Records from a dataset
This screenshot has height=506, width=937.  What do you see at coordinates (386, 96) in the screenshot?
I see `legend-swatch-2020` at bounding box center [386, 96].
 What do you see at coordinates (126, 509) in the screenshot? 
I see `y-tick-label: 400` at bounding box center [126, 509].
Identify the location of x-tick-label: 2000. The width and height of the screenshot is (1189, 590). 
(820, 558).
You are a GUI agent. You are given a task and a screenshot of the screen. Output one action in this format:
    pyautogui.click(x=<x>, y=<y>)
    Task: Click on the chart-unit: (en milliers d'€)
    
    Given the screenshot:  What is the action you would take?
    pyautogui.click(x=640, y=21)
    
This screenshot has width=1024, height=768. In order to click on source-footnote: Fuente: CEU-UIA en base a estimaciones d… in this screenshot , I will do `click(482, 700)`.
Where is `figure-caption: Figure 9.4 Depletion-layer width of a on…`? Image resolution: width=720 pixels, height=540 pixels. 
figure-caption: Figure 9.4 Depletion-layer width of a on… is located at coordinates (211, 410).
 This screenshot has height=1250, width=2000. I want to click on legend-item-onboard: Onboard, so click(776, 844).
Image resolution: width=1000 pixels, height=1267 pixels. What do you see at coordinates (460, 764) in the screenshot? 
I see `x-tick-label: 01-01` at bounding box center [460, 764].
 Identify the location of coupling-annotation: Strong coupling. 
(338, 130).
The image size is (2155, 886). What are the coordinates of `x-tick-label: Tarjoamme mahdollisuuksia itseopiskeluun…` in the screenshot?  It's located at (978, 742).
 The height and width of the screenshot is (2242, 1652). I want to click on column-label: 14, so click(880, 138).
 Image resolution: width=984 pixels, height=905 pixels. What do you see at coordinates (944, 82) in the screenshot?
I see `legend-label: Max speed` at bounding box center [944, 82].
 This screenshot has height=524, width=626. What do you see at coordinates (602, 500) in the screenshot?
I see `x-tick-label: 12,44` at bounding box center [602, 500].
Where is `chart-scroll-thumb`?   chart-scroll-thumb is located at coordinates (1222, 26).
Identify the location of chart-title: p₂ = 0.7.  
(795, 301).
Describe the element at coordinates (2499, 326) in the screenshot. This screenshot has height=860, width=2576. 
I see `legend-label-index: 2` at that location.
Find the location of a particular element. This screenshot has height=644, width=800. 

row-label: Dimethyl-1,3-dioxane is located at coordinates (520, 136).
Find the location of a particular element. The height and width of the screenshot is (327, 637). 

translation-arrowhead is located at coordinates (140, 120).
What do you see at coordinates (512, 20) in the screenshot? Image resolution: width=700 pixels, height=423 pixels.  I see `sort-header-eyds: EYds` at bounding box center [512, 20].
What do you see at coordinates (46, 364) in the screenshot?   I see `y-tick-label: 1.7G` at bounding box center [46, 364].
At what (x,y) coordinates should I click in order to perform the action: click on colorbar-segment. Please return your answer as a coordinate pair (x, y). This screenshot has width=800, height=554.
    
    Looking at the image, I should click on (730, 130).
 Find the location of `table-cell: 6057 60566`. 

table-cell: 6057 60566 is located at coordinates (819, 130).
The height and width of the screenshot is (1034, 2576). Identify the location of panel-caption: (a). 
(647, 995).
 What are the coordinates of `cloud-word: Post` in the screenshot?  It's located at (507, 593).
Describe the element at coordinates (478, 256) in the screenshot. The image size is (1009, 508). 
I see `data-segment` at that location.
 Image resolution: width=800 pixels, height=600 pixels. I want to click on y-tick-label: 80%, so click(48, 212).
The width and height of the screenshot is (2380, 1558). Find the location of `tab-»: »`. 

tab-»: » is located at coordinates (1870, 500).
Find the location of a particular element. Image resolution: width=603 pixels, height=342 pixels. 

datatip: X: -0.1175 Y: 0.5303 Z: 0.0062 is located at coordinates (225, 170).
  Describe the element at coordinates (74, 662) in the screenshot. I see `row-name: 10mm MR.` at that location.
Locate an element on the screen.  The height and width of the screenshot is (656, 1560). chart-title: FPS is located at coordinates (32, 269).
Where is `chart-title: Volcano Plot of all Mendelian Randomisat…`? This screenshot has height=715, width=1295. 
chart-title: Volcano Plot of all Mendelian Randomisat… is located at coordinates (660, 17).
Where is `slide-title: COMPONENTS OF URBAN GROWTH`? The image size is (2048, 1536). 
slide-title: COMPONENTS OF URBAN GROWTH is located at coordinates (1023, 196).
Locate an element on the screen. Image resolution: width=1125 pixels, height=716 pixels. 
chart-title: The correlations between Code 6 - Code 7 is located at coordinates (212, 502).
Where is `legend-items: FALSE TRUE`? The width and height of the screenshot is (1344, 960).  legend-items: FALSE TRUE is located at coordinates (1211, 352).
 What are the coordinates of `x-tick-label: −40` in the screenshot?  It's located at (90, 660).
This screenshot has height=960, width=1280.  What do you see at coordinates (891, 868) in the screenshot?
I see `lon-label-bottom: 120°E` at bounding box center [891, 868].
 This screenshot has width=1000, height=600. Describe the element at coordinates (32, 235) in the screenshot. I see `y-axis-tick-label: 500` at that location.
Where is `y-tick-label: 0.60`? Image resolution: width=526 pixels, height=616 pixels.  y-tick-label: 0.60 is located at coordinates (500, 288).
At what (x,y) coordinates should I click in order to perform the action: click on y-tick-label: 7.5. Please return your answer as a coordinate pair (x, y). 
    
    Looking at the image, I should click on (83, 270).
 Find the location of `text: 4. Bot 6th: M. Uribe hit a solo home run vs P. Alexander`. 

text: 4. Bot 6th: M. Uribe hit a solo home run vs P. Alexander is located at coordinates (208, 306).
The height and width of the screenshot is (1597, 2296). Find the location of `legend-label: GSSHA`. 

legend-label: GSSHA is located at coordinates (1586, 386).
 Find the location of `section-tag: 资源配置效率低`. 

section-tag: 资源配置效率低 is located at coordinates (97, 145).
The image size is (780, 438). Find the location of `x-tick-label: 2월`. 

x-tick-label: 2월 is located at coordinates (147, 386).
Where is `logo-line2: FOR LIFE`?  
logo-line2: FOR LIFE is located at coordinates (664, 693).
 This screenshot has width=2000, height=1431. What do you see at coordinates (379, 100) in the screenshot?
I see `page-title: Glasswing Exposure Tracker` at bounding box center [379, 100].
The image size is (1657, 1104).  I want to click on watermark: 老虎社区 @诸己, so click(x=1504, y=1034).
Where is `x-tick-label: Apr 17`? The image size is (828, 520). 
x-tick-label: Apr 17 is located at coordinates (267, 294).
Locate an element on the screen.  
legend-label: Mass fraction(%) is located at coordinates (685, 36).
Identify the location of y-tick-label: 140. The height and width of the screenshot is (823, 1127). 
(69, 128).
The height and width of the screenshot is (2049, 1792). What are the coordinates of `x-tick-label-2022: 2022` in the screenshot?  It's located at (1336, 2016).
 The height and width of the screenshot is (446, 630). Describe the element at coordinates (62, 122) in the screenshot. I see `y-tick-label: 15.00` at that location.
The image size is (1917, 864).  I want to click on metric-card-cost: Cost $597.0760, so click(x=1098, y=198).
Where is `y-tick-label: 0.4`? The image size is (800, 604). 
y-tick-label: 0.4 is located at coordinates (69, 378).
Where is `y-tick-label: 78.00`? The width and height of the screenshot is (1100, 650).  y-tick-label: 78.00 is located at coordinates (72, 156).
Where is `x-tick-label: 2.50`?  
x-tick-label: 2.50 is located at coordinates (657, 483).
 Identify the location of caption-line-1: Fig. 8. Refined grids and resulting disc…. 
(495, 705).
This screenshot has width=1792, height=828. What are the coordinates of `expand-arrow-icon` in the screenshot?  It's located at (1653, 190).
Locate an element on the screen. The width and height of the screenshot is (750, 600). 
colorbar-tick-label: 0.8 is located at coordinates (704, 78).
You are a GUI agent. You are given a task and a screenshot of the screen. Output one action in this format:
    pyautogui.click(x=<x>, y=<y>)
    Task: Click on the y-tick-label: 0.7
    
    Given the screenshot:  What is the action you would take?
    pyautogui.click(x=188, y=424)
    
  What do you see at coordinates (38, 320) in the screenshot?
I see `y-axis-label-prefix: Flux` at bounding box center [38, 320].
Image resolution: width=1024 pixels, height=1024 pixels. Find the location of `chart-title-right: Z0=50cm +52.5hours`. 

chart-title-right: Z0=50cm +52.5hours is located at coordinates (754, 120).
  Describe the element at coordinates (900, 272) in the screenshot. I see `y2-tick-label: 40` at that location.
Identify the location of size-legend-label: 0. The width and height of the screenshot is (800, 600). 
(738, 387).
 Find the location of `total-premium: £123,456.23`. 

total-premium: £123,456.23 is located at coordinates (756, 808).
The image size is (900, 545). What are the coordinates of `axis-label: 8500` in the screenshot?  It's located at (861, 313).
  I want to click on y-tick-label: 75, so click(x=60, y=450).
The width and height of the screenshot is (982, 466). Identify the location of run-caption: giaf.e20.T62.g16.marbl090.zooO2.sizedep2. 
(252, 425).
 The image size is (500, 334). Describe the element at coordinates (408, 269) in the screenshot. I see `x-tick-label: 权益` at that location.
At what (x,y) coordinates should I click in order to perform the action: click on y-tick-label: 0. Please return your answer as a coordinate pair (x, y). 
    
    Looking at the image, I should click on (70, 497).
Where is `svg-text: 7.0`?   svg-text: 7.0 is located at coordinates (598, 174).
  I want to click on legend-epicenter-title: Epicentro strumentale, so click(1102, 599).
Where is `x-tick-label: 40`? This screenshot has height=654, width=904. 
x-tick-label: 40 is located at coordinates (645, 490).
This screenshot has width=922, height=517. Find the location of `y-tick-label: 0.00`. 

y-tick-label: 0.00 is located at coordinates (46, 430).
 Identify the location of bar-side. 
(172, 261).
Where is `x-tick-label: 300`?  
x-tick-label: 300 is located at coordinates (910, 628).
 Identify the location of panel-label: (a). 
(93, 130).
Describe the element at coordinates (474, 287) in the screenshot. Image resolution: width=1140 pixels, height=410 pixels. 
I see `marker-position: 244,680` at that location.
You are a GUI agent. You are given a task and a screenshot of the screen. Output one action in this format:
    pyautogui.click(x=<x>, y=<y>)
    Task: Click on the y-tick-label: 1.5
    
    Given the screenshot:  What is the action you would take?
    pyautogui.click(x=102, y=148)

Instructions to follow. Lay out the material from the line containing "This screenshot has height=960, width=1280." through the line containing "The height and width of the screenshot is (446, 630)." as a Markdown table with the columns Row and Text, numbering each row and leaving out blank lines.

Answer below.
| Row | Text |
|---|---|
| 1 | This screenshot has height=960, width=1280.  What do you see at coordinates (891, 868) in the screenshot? |
| 2 | I see `lon-label-bottom: 120°E` at bounding box center [891, 868]. |
| 3 |  This screenshot has width=1000, height=600. Describe the element at coordinates (32, 235) in the screenshot. I see `y-axis-tick-label: 500` at that location. |
| 4 | Where is `y-tick-label: 0.60`? Image resolution: width=526 pixels, height=616 pixels.  y-tick-label: 0.60 is located at coordinates (500, 288). |
| 5 | At what (x,y) coordinates should I click in order to perform the action: click on y-tick-label: 7.5. Please return your answer as a coordinate pair (x, y).  |
| 6 |     Looking at the image, I should click on (83, 270). |
| 7 |  Find the location of `text: 4. Bot 6th: M. Uribe hit a solo home run vs P. Alexander`.  |
| 8 | text: 4. Bot 6th: M. Uribe hit a solo home run vs P. Alexander is located at coordinates (208, 306). |
| 9 | The height and width of the screenshot is (1597, 2296). Find the location of `legend-label: GSSHA`.  |
| 10 | legend-label: GSSHA is located at coordinates (1586, 386). |
| 11 |  Find the location of `section-tag: 资源配置效率低`.  |
| 12 | section-tag: 资源配置效率低 is located at coordinates (97, 145). |
| 13 | The image size is (780, 438). Find the location of `x-tick-label: 2월`.  |
| 14 | x-tick-label: 2월 is located at coordinates (147, 386). |
| 15 | Where is `logo-line2: FOR LIFE`?   |
| 16 | logo-line2: FOR LIFE is located at coordinates (664, 693). |
| 17 |  This screenshot has width=2000, height=1431. What do you see at coordinates (379, 100) in the screenshot? |
| 18 | I see `page-title: Glasswing Exposure Tracker` at bounding box center [379, 100]. |
| 19 | The image size is (1657, 1104).  I want to click on watermark: 老虎社区 @诸己, so click(x=1504, y=1034). |
| 20 | Where is `x-tick-label: Apr 17`? The image size is (828, 520).  |
| 21 | x-tick-label: Apr 17 is located at coordinates (267, 294). |
| 22 | Locate an element on the screen.   |
| 23 | legend-label: Mass fraction(%) is located at coordinates (685, 36). |
| 24 | Identify the location of y-tick-label: 140. The height and width of the screenshot is (823, 1127).  |
| 25 | (69, 128). |
| 26 | The height and width of the screenshot is (2049, 1792). What are the coordinates of `x-tick-label-2022: 2022` in the screenshot?  It's located at (1336, 2016). |
| 27 |  The height and width of the screenshot is (446, 630). Describe the element at coordinates (62, 122) in the screenshot. I see `y-tick-label: 15.00` at that location. |